Ten days after the close, the Presidium of the Supreme Court revived the prosecution, ruling that procedural infringements regarding the amnesty had occurred. The Presidium arranged a new hearing and assigned a new judge, Viktor Aleksandrovich Yaskin. He conducted the case review using revised court procedures. Yaskin offered the defendants amnesty, and all but Varennikov accepted it. Varennikov was acquitted on the argument that he was following the orders of Minister of Defense.

Kryuchkov, Yazov, Shenin, and Pavlov were named as the main conspirators.

==Further fate of GKChP members==
Yazov spent 18 months in Matrosskaya Tishina, a prison in northern Moscow. According to the magazine Vlast No. 41(85) of 14 October 1991, he contacted the President from jail with a recorded video message, in which he repented and called himself "an old fool". Yazov denies ever doing that, and he also accepted the amnesty offered by the Russians stating that he was not guilty. He was dismissed from military service by the Presidential Order, and at his discharge, was awarded a ceremonial weapon. He was also awarded an order of honor by the President of Russian Federation. Yazov later worked as a military adviser at the General Staff Academy. He died in 2020 in Moscow, after a prolonged illness.

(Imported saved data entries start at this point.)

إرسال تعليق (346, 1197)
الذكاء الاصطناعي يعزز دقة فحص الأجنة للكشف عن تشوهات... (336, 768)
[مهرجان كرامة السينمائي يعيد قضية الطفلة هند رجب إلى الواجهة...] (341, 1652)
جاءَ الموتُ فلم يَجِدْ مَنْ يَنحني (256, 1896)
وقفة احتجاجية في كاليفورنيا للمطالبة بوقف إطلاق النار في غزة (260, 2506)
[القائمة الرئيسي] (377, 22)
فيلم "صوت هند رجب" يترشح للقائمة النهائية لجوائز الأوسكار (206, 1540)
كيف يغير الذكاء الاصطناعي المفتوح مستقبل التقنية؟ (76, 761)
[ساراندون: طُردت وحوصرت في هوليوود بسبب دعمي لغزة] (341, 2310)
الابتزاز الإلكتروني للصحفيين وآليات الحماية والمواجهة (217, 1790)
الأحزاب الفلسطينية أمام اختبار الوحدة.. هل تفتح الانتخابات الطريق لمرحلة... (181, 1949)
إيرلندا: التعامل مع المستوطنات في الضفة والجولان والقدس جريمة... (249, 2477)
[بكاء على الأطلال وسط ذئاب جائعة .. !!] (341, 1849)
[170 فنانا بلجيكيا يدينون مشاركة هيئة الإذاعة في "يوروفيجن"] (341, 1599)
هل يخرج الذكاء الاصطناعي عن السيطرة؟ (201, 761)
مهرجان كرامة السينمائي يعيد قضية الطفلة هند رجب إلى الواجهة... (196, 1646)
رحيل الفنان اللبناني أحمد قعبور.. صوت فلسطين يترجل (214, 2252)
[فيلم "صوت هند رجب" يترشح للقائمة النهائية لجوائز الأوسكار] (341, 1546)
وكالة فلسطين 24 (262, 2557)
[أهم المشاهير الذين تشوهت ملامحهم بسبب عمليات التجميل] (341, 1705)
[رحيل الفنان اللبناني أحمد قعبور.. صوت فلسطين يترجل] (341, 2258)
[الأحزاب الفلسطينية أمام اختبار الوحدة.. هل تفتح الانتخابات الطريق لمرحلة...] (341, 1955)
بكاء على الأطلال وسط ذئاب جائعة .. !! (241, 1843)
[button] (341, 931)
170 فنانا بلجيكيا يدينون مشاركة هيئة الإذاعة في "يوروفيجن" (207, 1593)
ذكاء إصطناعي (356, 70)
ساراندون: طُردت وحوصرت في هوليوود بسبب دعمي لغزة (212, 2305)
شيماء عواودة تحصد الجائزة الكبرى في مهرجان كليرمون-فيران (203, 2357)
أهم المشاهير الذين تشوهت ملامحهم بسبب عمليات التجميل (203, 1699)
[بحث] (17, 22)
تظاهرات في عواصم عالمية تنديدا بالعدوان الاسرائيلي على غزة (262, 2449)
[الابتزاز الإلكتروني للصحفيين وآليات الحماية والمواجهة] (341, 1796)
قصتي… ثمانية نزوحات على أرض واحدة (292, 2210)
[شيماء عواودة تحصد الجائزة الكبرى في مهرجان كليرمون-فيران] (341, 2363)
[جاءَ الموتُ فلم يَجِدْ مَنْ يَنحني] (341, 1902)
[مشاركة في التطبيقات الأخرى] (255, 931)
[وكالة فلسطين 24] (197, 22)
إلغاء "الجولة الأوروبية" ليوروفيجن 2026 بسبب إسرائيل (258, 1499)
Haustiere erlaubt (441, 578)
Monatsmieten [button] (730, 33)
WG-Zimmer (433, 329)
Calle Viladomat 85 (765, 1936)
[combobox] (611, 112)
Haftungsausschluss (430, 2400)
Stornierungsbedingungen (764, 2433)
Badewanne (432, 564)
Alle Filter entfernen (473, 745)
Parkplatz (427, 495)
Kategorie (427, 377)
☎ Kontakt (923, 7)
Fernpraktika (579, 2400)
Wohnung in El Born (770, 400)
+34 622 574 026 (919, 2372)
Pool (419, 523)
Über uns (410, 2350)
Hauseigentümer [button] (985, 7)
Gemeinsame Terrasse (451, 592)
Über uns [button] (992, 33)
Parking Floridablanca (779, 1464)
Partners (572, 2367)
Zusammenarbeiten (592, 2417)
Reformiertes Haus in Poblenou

Baklanov spent 18 months in Matrosskaya Tishina, and then accepted amnesty in 1994, stating that he was not guilty. He later worked as a director of Rosobshchemash.

Yanayev spent 18 months in Matrosskaya Tishina. He later became a chairman of the department of national history at the Russian International Academy of Tourism.

Pavlov had been taken to a hospital during the coup with the diagnosis of hypertension, but on 29 August 1991, he was transferred to Matrosskaya Tishina. He accepted amnesty stating that he was not guilty, and later became the head of the Chasprombank. Pavlov resigned from the bank on 31 August 1995, and six months later the bank was left without license. Afterwards he was an adviser at Promstroybank, today known as Bank VTB. Pavlov died in 2003 after a series of heart attacks and is buried in Moscow.

===Evaluations of Anatoliy Ukolov's interviews===
According to Vzglyad, Anatoliy Ukolov, the original person charged with the prosecution of the SCSE, blamed the occurrence of the 1991 coup attempt on Gorbachev, implying that the leader should not have taken a vacation at the time. However, in an interview with Komsomol Pravda, Ukolov also mentioned how the members of GKChP chose not to follow the letter of law, but rather to take the situation into their own hands.